# [Exercise objective]
Could you reproduce the lines below word for word, beginning at the line that has "At what (x,y)" and stopping after the line that has "Looking at the"? Leave the pictures out of your answer.

[Items drawn from a dataset]
□ □ □

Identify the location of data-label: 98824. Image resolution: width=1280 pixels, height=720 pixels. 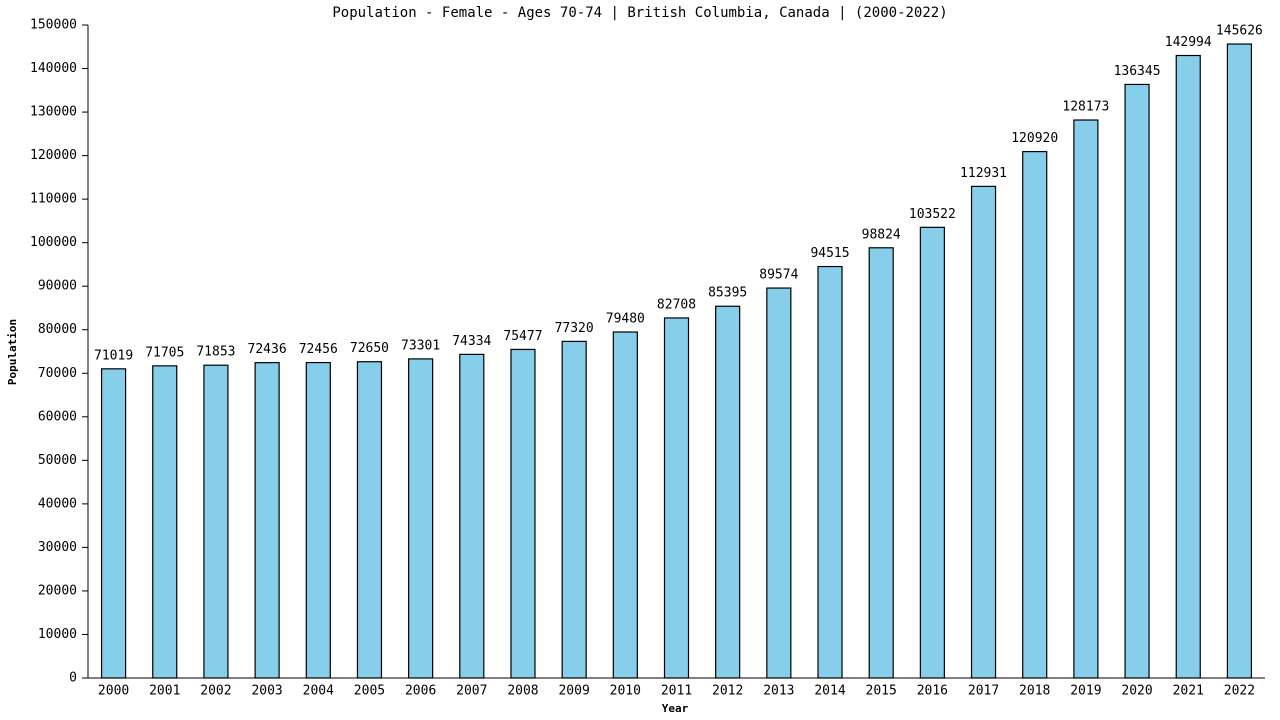
(882, 234).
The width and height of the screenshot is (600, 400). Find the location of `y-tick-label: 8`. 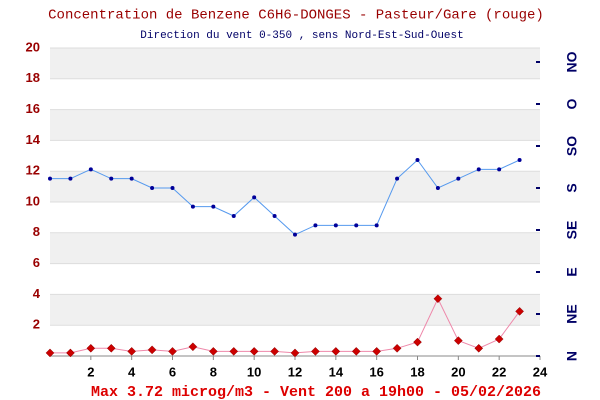

y-tick-label: 8 is located at coordinates (36, 232).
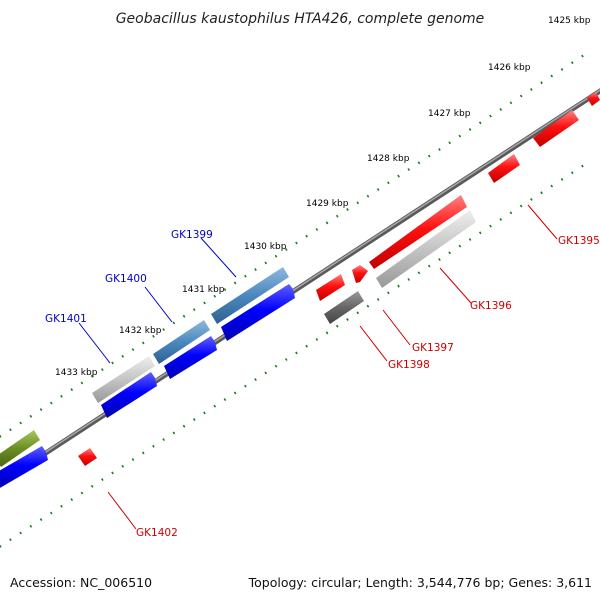 The height and width of the screenshot is (600, 600). I want to click on gene-arrow-gk1395-b, so click(504, 168).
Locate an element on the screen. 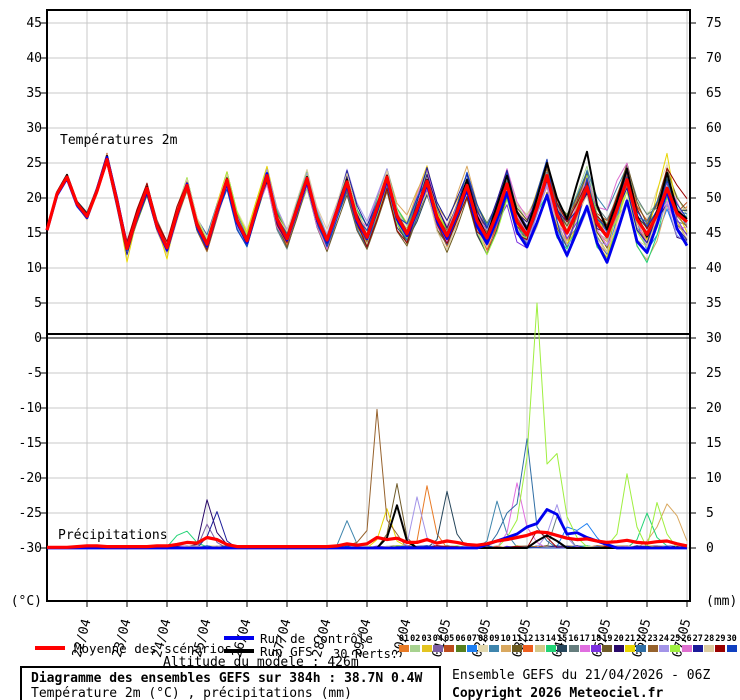 The image size is (740, 700). control-precip-line is located at coordinates (367, 529).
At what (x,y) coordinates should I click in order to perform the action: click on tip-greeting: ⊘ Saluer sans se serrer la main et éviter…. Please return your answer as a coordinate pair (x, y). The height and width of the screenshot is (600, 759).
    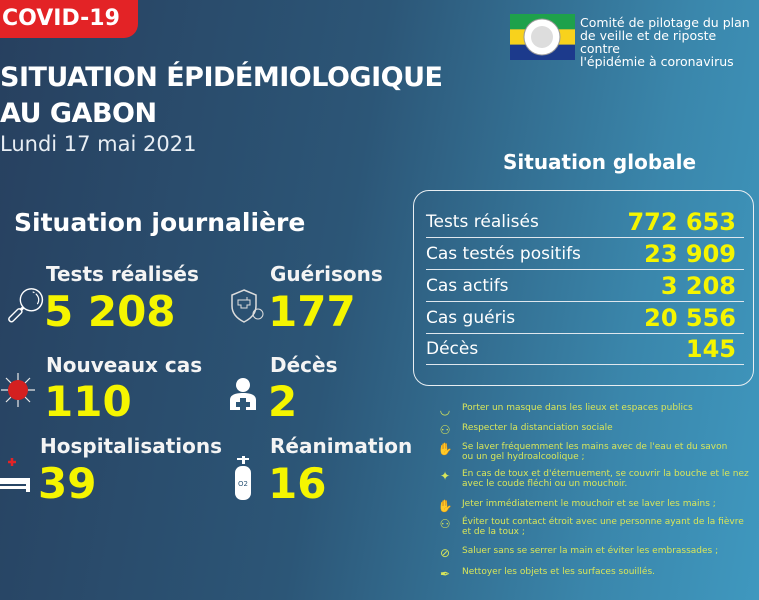
    Looking at the image, I should click on (577, 553).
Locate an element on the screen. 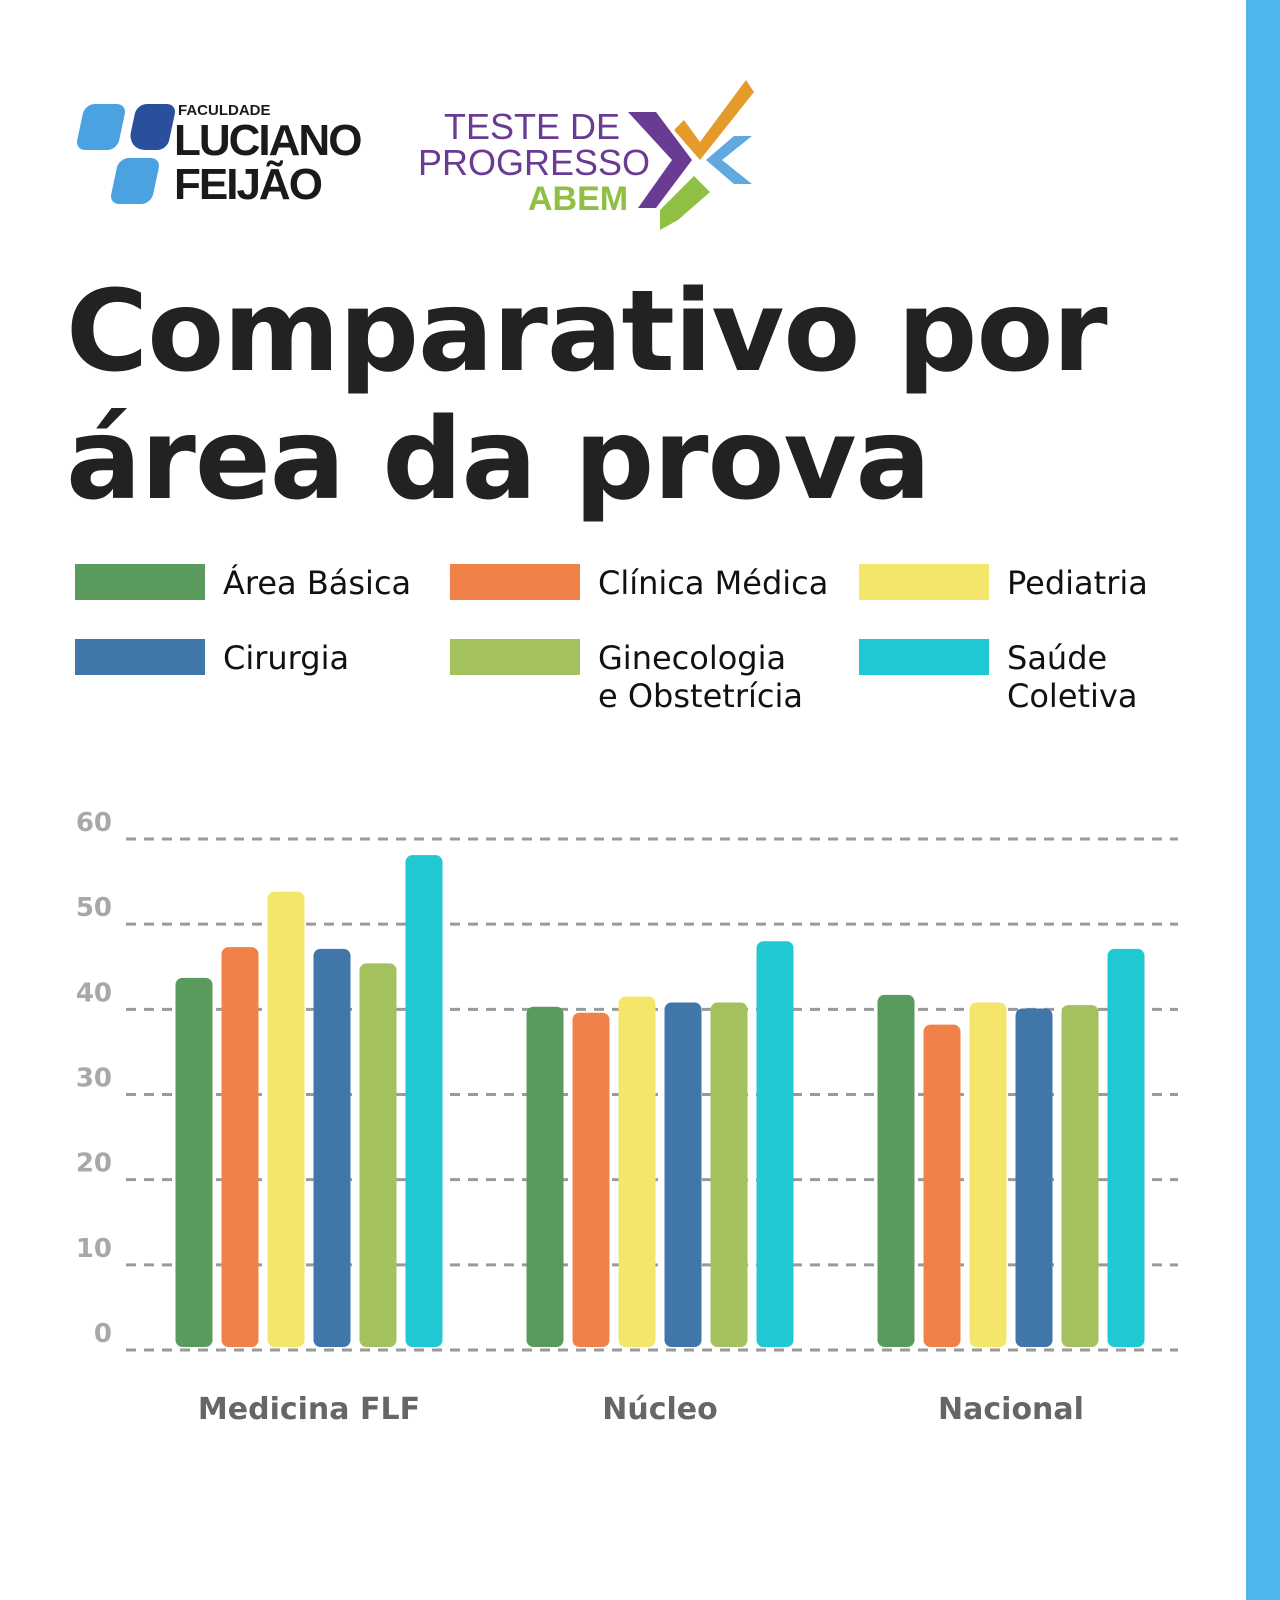  y-tick-label: 30 is located at coordinates (94, 1079).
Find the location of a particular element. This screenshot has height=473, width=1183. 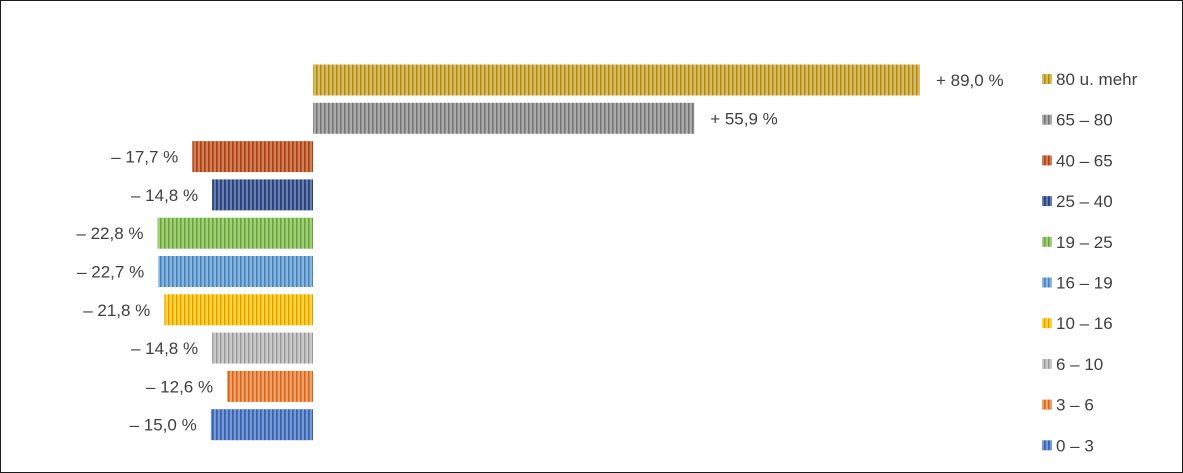

legend-label-1: 65 – 80 is located at coordinates (1084, 120).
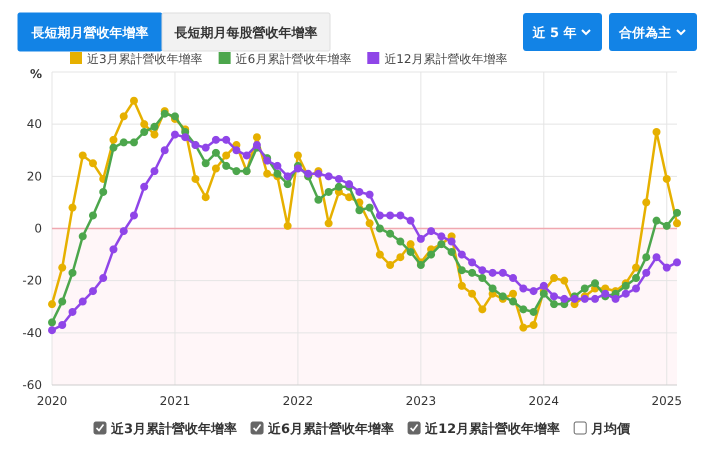  Describe the element at coordinates (446, 59) in the screenshot. I see `legend-label: 近12月累計營收年增率` at that location.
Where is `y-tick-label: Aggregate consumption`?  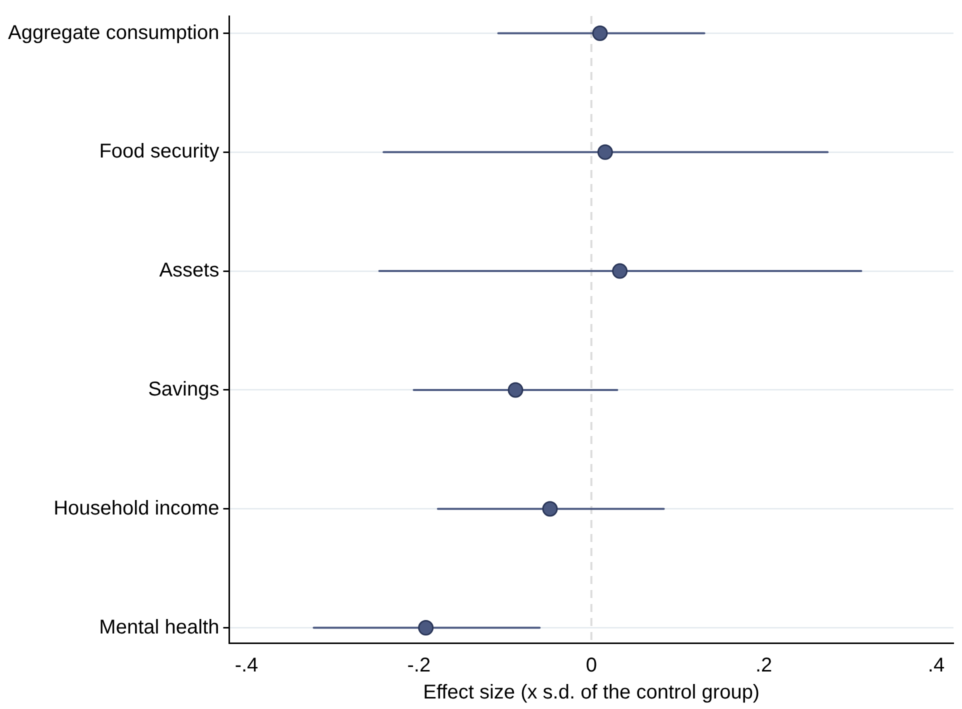
y-tick-label: Aggregate consumption is located at coordinates (114, 33).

□ □ □

# [Exercise output]
At what (x,y) coordinates should I click in order to perform the action: click on tip-greeting: ⊘ Saluer sans se serrer la main et éviter…. Please return your answer as a coordinate pair (x, y). The height and width of the screenshot is (600, 759).
    Looking at the image, I should click on (577, 553).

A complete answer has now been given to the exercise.